**PROVIDED DATA**
= = = = = = =
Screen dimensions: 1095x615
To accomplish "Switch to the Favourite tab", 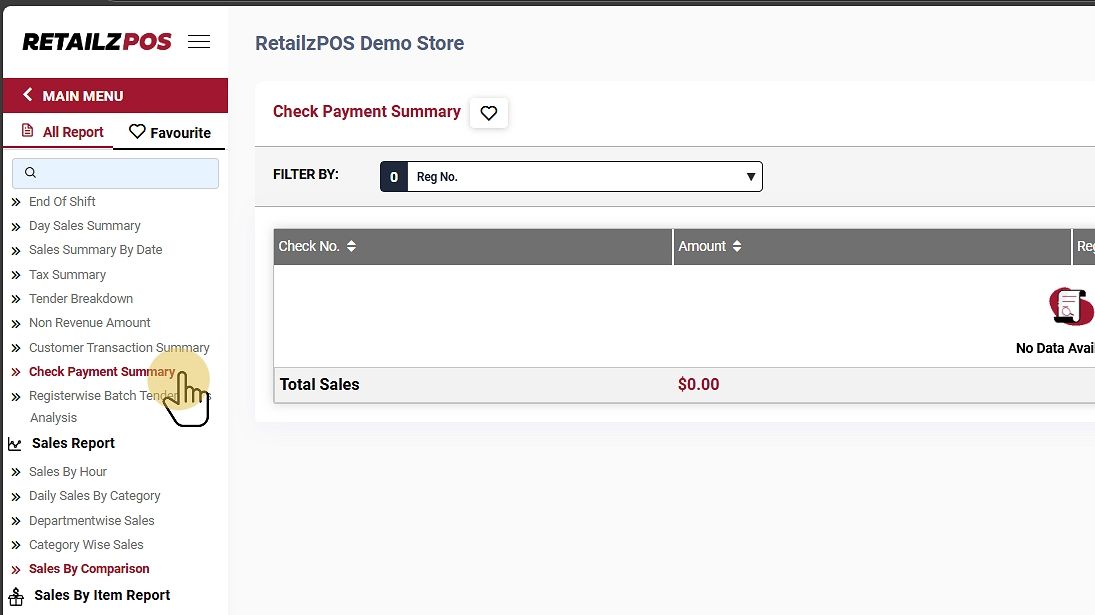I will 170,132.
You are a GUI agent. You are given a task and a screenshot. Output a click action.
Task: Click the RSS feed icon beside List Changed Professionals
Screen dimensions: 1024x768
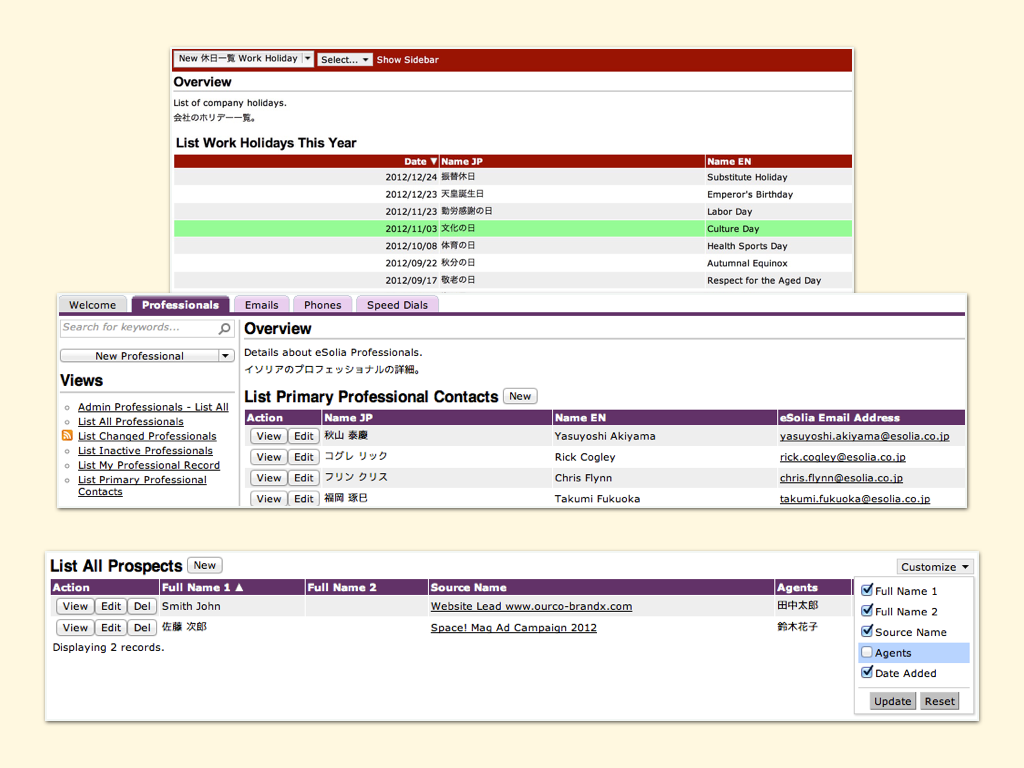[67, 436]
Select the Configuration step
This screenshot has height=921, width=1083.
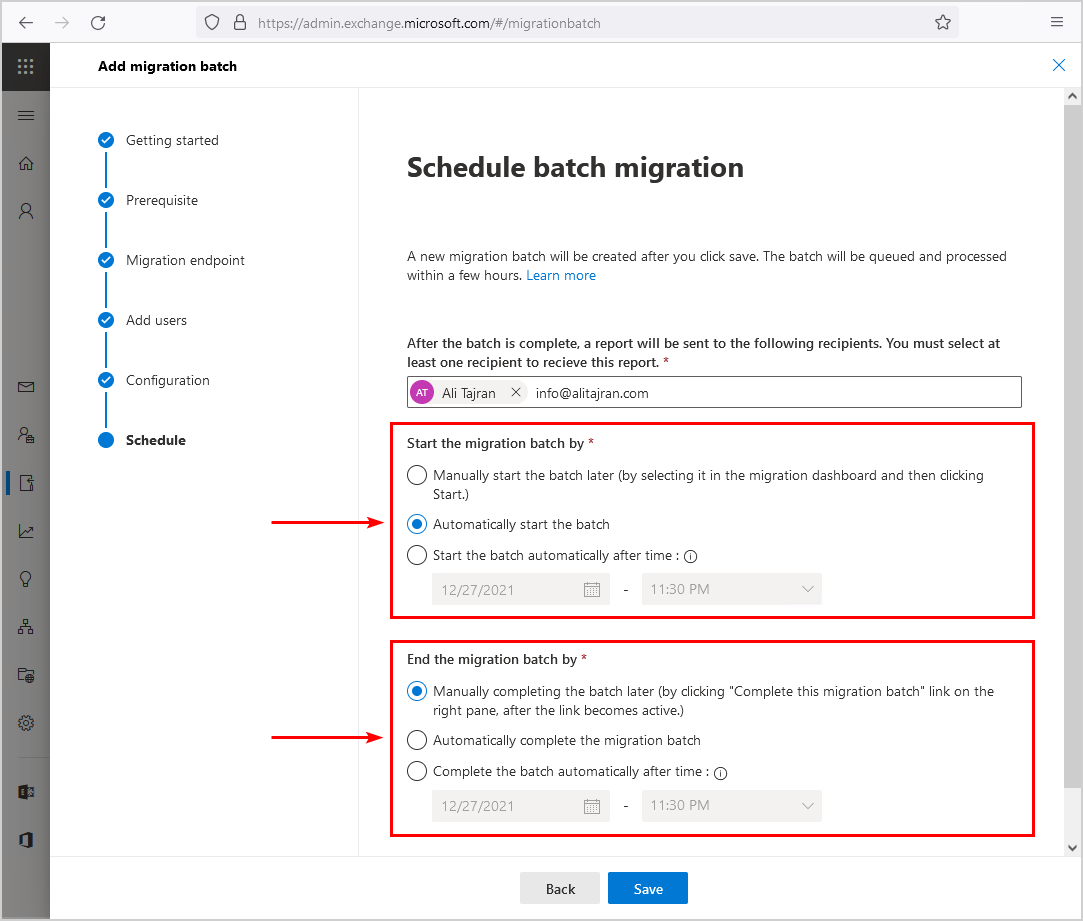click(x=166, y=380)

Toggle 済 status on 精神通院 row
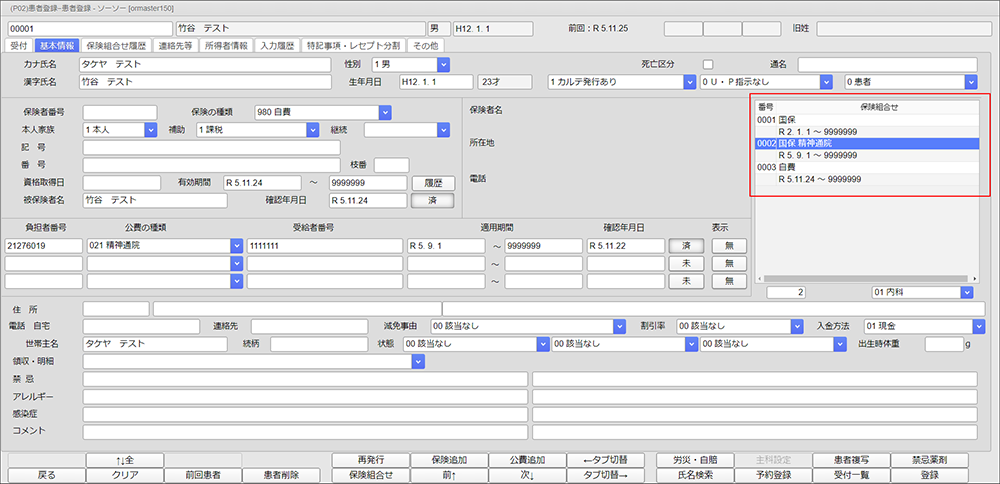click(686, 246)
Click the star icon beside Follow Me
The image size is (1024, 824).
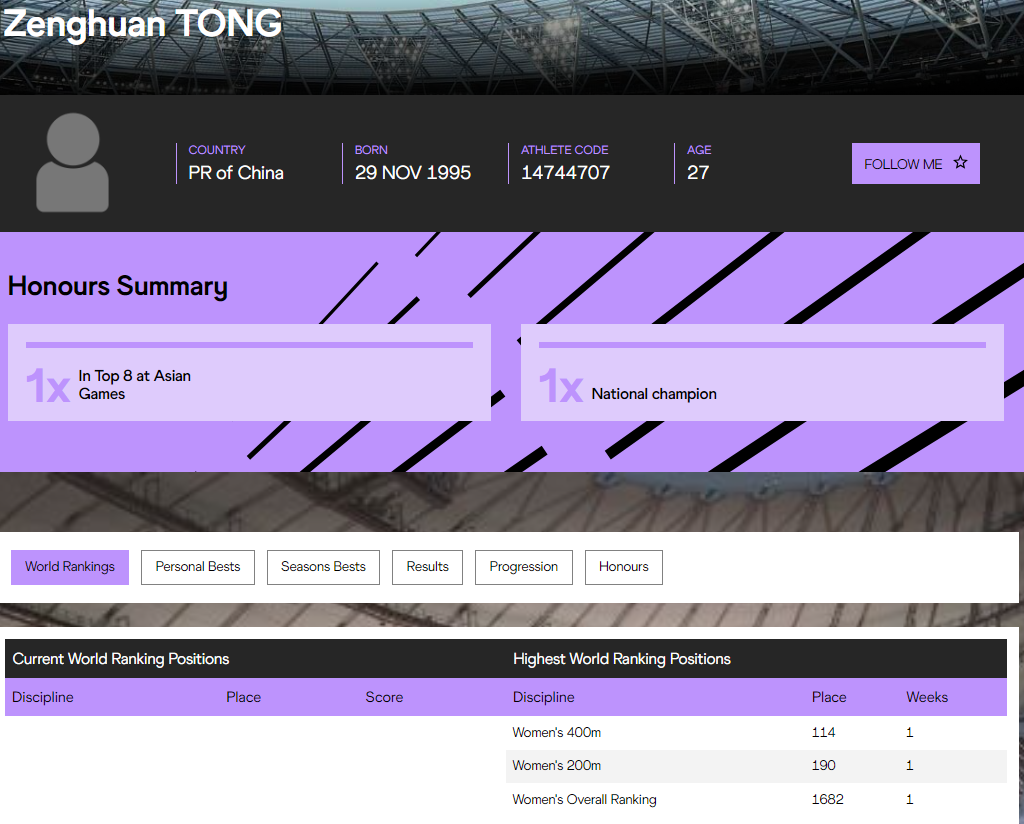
= = = = = = =
**YOUR OBJECTIVE**
Omit the pictures and print again exactly the lines from the one with "Toggle 済 status on 精神通院 row" through the final line of the entries, both ends included.

**RESPONSE TO THIS EXERCISE**
Toggle 済 status on 精神通院 row
click(686, 246)
Click the star icon beside Follow Me
The image size is (1024, 824).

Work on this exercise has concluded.